Article.
++++++++++

A recent circular dated April 21 issued by the Public Works Department of the Government of NCT of Delhi has mandated deletion of the arbitration clause from the General Clauses of Contract (GCC). As a result, the preferred mode of dispute resolution would be litigation before the courts in Delhi.
This move has once again posed questions regarding arbitration as the most favoured mode of dispute resolution and invites our attention to the growing uncertainty to submitting oneself before an arbitral tribunal.
The Indian government has always been a strong proponent of arbitration. India was amongst the 10 original signatories to the New York Convention and the fourth country to ratify it (in July 1960). To put India’s historic role in perspective, the USA ratified the Convention 10 years later in 1970, the UK in 1975 and Singapore in the mid-1990s. At a legislative level, arbitration has been a priority and forms a part of India’s growing public policy.
However, this is not the first time a government entity has openly admitted to rejecting arbitration, or has shown signs of struggle in employing it as a method to resolve disputes. The National Highways Authority of India (NHAI), as of March 2025, is struggling with a massive debt pile-up of ₹2.76 trillion, which resulted in pending arbitration claims at the end of FY23 amounting to over ₹1.16 trillion, with very less success in defending them before arbitral tribunals or in courts.

++++++++++

Information shown.

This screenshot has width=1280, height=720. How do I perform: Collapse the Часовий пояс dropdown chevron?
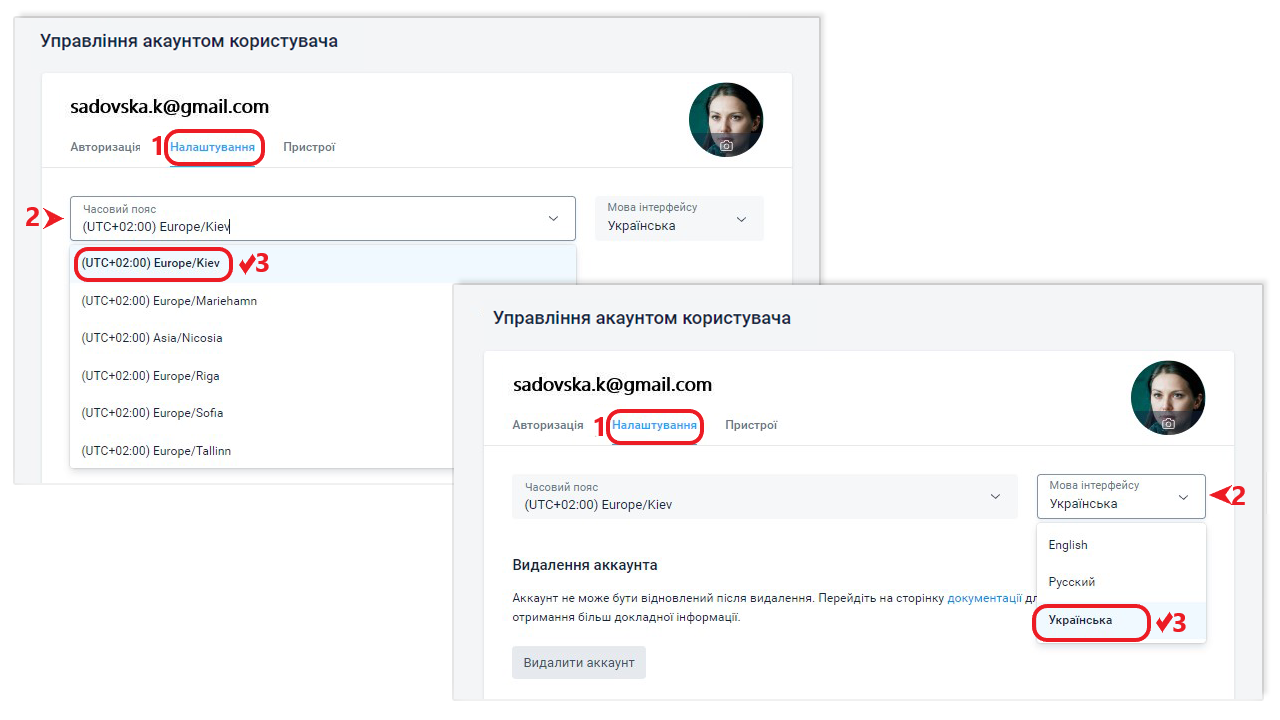pos(553,218)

++++++++++

Written request 1. Do these statements agree with the arbitration article? (a) The Public Works Department circular was dated April 21. (b) The UK ratified the New York Convention before the USA did. (c) India was the first country to ratify the New York Convention. Give yes or no for each, quoting the deciding words.
Written request 2. Which countries does the arbitration article name as having ratified the New York Convention?
Written request 3. How would you put this sentence from the arbitration article into Spanish: "The Indian government has always been a strong proponent of arbitration."

Expected output 1.
(a) Yes: "A recent circular dated April 21 issued by the Public Works Department"
(b) No: "the USA ratified the Convention 10 years later in 1970, the UK in 1975"
(c) No: "the fourth country to ratify it (in July 1960)"

Expected output 2. India, the USA, the UK, Singapore

Expected output 3. El gobierno indio siempre ha sido un firme defensor del arbitraje.